I don't really know what the variables in Tullio's grad expression mean or what there size is, but when I'd write these rules manually would they also run 20x slower on gpu you think? Or is there something else going on.
The naiive expectation (for square matrices) would be 3x, as gradient first runs the forward pass, and then the reverse pass has two similar multiplications, one to make 𝛥a and one to make 𝛥b.
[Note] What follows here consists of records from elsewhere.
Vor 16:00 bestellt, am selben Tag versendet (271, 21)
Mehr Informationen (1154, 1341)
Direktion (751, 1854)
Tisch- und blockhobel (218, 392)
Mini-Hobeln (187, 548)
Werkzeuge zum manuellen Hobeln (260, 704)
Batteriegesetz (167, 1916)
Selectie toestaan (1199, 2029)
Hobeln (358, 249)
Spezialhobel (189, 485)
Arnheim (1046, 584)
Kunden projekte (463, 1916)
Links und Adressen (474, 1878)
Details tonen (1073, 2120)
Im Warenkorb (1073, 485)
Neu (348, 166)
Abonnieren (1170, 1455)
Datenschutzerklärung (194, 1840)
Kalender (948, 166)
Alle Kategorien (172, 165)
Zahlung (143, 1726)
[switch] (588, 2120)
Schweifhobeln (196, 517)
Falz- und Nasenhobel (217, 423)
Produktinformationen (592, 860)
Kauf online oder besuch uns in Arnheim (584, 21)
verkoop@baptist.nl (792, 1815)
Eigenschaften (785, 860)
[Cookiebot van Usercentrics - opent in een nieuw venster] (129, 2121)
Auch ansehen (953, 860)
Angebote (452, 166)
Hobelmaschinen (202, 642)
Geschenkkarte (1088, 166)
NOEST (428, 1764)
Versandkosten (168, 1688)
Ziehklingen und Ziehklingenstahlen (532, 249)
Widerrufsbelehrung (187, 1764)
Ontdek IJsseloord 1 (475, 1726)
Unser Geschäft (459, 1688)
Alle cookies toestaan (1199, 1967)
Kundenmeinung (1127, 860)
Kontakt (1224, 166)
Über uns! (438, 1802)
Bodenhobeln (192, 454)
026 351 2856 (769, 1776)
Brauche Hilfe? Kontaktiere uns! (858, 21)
Here they aren't square here, the forward pass contracts the longer index i so allocates a smaller result, maybe that changes things a little.
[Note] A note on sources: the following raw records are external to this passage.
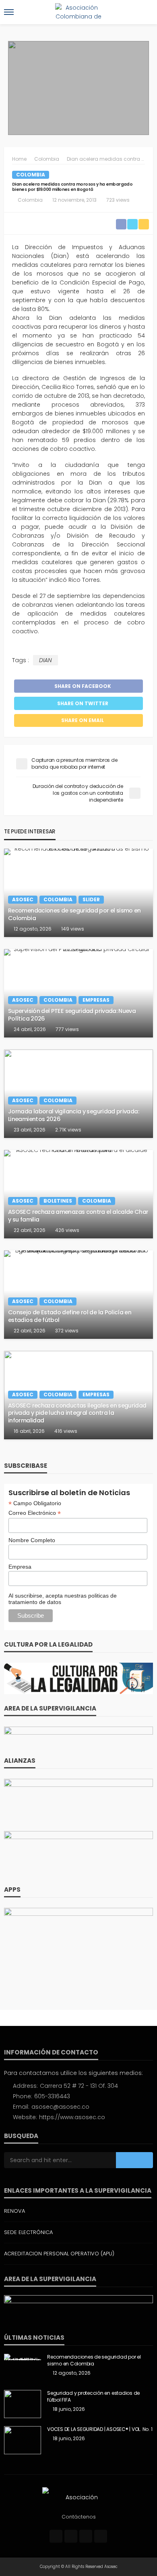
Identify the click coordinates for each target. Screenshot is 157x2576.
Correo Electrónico (34, 1513)
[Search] (146, 12)
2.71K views (68, 1129)
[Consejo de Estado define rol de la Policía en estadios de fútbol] (78, 1294)
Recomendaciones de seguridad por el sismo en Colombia (74, 914)
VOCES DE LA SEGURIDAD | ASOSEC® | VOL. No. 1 (99, 2429)
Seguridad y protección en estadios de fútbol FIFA (93, 2396)
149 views (72, 928)
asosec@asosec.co (60, 2107)
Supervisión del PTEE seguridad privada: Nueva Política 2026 (72, 1014)
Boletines (57, 1200)
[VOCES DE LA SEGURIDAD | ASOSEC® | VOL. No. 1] (22, 2440)
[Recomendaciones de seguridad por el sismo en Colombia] (78, 893)
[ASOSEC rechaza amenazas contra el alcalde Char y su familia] (78, 1194)
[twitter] (70, 2536)
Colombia (30, 174)
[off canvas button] (9, 12)
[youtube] (100, 2536)
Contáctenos (79, 2516)
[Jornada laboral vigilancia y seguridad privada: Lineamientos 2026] (78, 1094)
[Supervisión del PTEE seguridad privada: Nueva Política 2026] (78, 993)
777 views (67, 1029)
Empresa (19, 1566)
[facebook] (56, 2536)
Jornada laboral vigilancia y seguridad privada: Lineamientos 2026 (73, 1115)
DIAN (45, 660)
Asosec (22, 899)
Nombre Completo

I am not so sure why the GPU code is fast or slow in different cases, KernelAbstractions has a lot of black magic to map loops to GPU hardware, and maybe this case is genuinely harder, or maybe the forward pass is just closer to ordinary matrix multiplication which was presumably used as a test case when writing it. The code which @tullio produces is like the simplest example here: https://github.com/JuliaGPU/KernelAbstractions.jl/blob/master/examples/performance.jl and perhaps it needs to learn to generate things like the more complicated versions there. I haven't looked into this at all. (On the CPU, it already does some kind of memory tiling.)
Doing these races against matrix multiplication is a good way to find performance bugs, and I remain amazed how close to BLAS it sometimes gets on the CPU. But the intention was more to cover cases for which there isn't a great library function. The CuBLAS routine called by batched_mul is pretty quick! It's possible that @tullio could end up faster for something like permutedims + batched_mul, because permutedims is expensive and it can fuse them; I think the readme has a CPU example of this.
Since the leading dimensions here are quite small, #82 should improve this a bit, since that enables threading over more than just one dimension. Will probably still be nowhere near batched_mul though.